Ryen Russillo is a sports talk dude.
I like the weekly podcast he does for ESPN. I haven't listened to the Dual Threat podcast he does for Bill Simmons' The Ringer website because I don't have that much time to devote to podcasting listening, but I would imagine it's pretty good too.
I'm sorry that he's not on ESPN proper anymore--these days he just does the podcast because he moved to Los Angeles to try to be a screenwriter. I don't know if he's any good at that, but admire him from moving on from what many would consider a pretty cushy gig. I started out writing about sports and still like watching, thinking, talking and occasionally writing about them, but I wouldn't want to have to spend all my time pretending that sports are all that important to me.
However, if anyone wants me to host a weekly hour-long sports podcast, call my agent. I've got a co-host and a plan.
I like Russillo in part because he approaches sports the same way I do. They aren't important, but they are meaningful. While there is something inherently ridiculous about investing too much in them, the rewards are sufficient. We are all, in our own ways, hypocrites. Thinking about things and considering the esoteric is fun.
But I mainly like Russillo because of what he doesn't do--evince the fake outrage of Skip Bayless. He doesn't torture the language like Stephen A. Smith, or logic like Will Cain. Podcasts don't have call-in segments with amateur hot takes.
Let's not pretend Russillo is Dick Cavett or William F. Buckley. He works out a lot and looks like he juices. (And he strikes me as the sort of guy who might take that as a compliment.) He's about 80 percent smart guy and about 20 percent meathead.
And sometimes I enjoy the meathead part, which had a brilliant idea the other day: What if, once a year, everyone got a free pass to legally fight some jerk?
It's entirely impractical, except as a thought experiment. (No one is condoning real-world violence here, and no one is suggesting that anyone ought to be punched in the throat. All we are doing is taking notice of the fact that some people, including Nazis, deserve to be punched in the throat.)
But let's put practicality aside.
If you knew that a mean comment could result in you having to throw hands with your target, would that deter you from making that tweet or Facebook post or snarky aside in the comments section? Would it make the world a kinder, more hospitable place? Probably not, but it might be fun to watch guys accustomed to hiding behind anonymous online handles (they are overwhelmingly guys; women tend to roll their eyes at such silliness) be called to account. They're not as anonymous as they think they are, and for purposes of this spectacle, we'd enlist our national law enforcement and intelligence agencies in ferreting out their true identities.
Alternatively, there might be money to be made in tracking down and revealing the identities of online half-lings and redditors for the purpose of potential challenges. Whack-a-Troll® franchises! Capitalism!

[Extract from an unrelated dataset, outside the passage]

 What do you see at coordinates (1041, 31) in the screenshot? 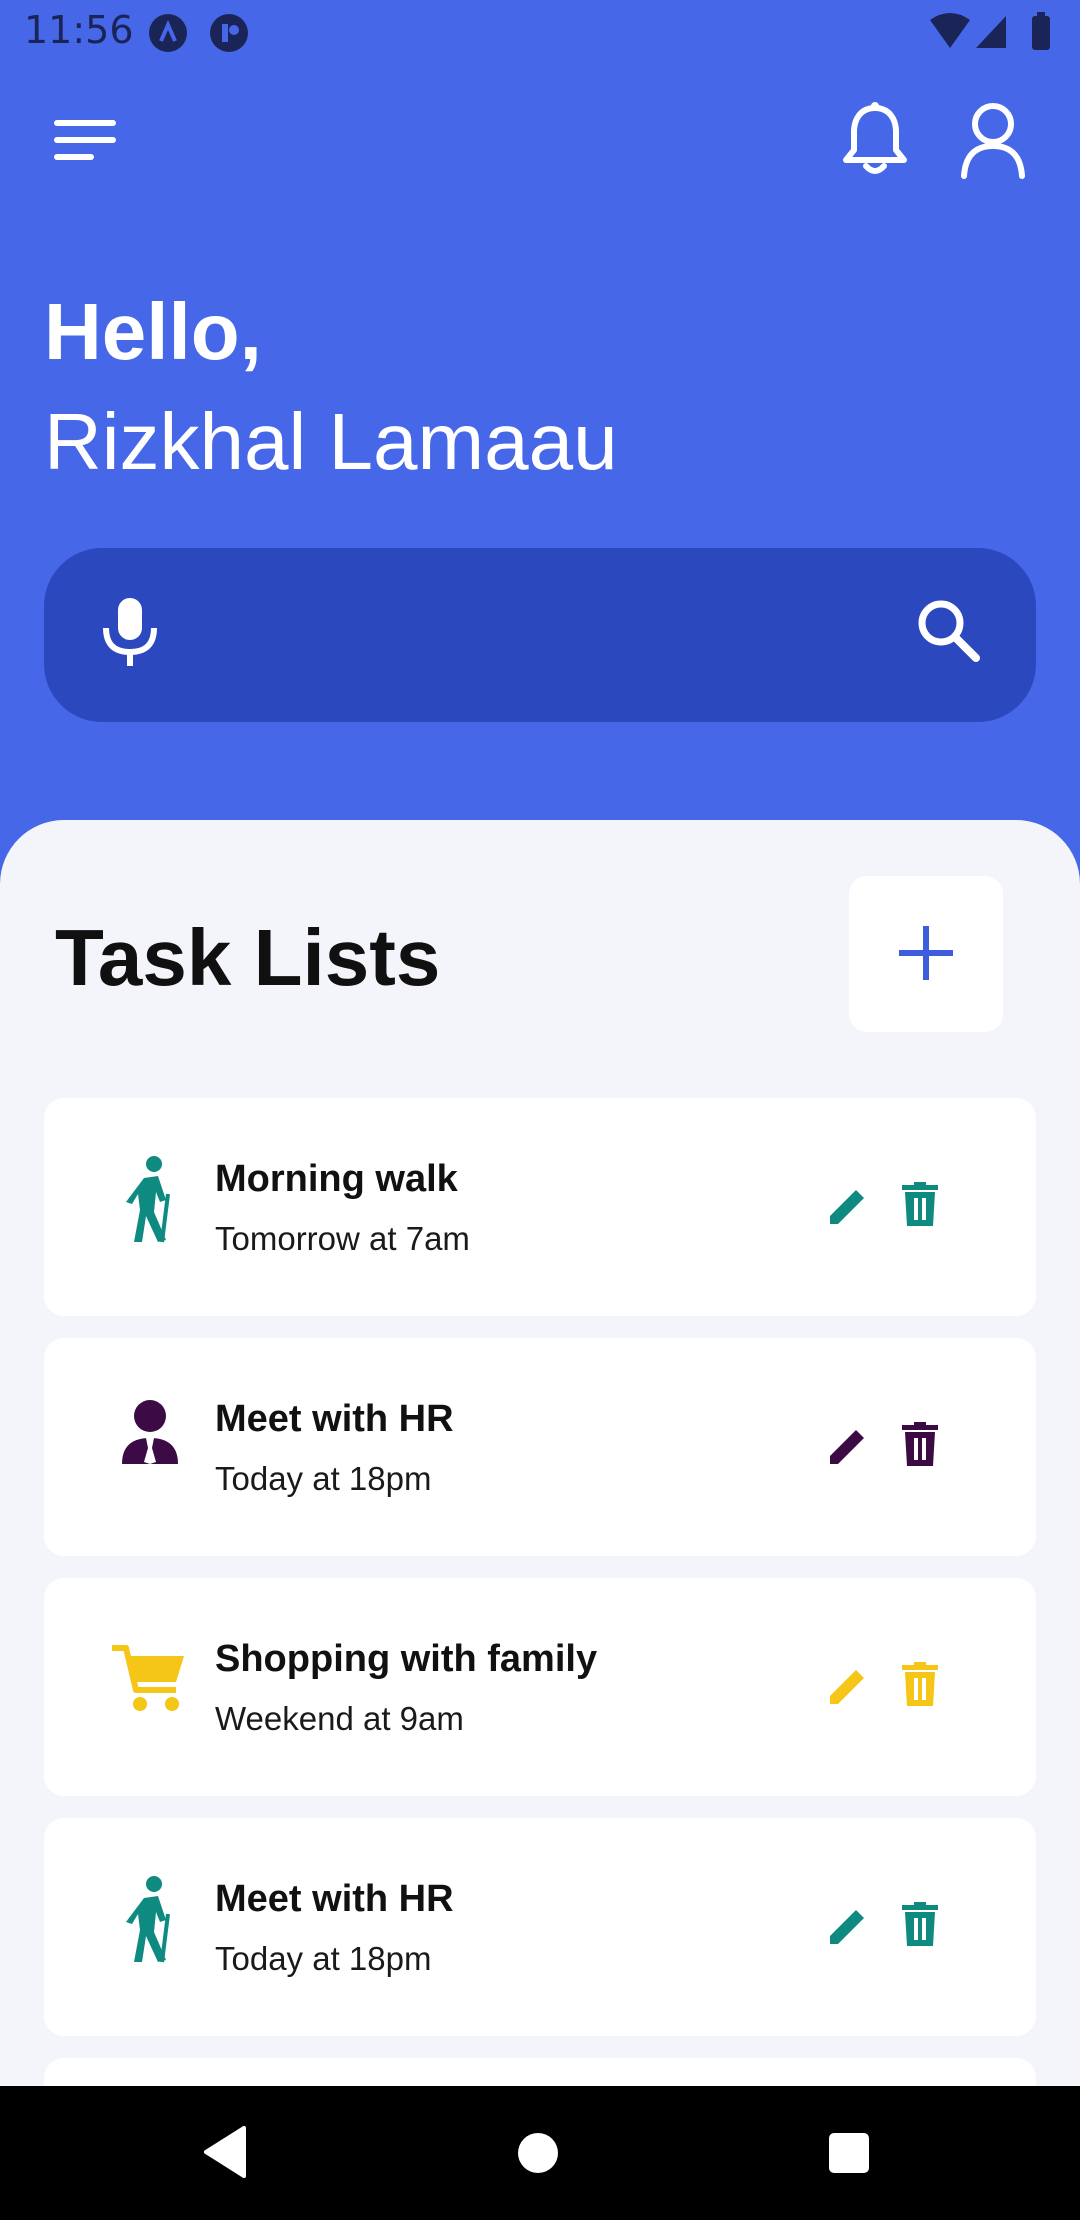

Anyone can challenge anyone, so long as they can show cause. Since you're limited to one challenge a year, you'd want to think carefully about who to challenge and why. You need to have a real grievance to redress. The offense would have to be a specific and genuinely jerkish act, performed with intent, and not simply the result of stupidity or even negligence. (Examples of potentially legitimate jerkish actions: Sexting. Vandalism. Parking place theft. Public loud-talking on a mobile device. Alienation of affections. Doxing. Ad hominem attacks. Arguing with memes and emojis. Plagiarism. Workplace lunch stealing. Tattling. Any and all forms of passive aggression.)
While anyone can challenge anyone, our panel could dismiss any challenge as frivolous.
The frivolous challenger would not be able to submit another challenge that year, and possibly the next. After all, the whole point of the spectacle is to ensure at least the possibility of consequences for one's actions. The consequence for filing a frivolous challenge is that you lose that challenge. And it's possible that someone--not necessarily the person you challenge but, let's say, his bigger stronger brother--will use your frivolous challenge as grounds for a legitimate challenge of their own.
Pacifists, nice folks and others who would prefer not to issue challenges wouldn't be required to do so. But everyone would be required to answer any challenge deemed legitimate. The only way to opt out of the pool of potential challengees is to behave yourself and refrain from committing acts of jerkitude.
While each person receives only one opportunity to challenge someone else every year, you could be required to answer multiple challenges. If you had to fight three or four people a week, you might be led to rethink your life choices.
Or at least spend a little more time in the gym.
There exist some people (Roger Daltrey, Ronda Rousey, John Brummett) who like to fight. Challengers would have to take that into consideration when deciding who to challenge. It might not be prudent to challenge some people who give offense; you might have to consider your limitations.
And we'd probably have to limit the bouts to three minutes. And make everyone wear protective headgear and gloves. No kicking, gouging or biting. A referee to stop the pummeling. Like the NFL, we at least have to make a feint toward player safety.
But we'd allow mismatches. LeBron James could take on Dan Le Batard's 74-year-old Papi, or better Bayless. Those matches would be pay-per-view.
Which might just be a way to finance the whole program.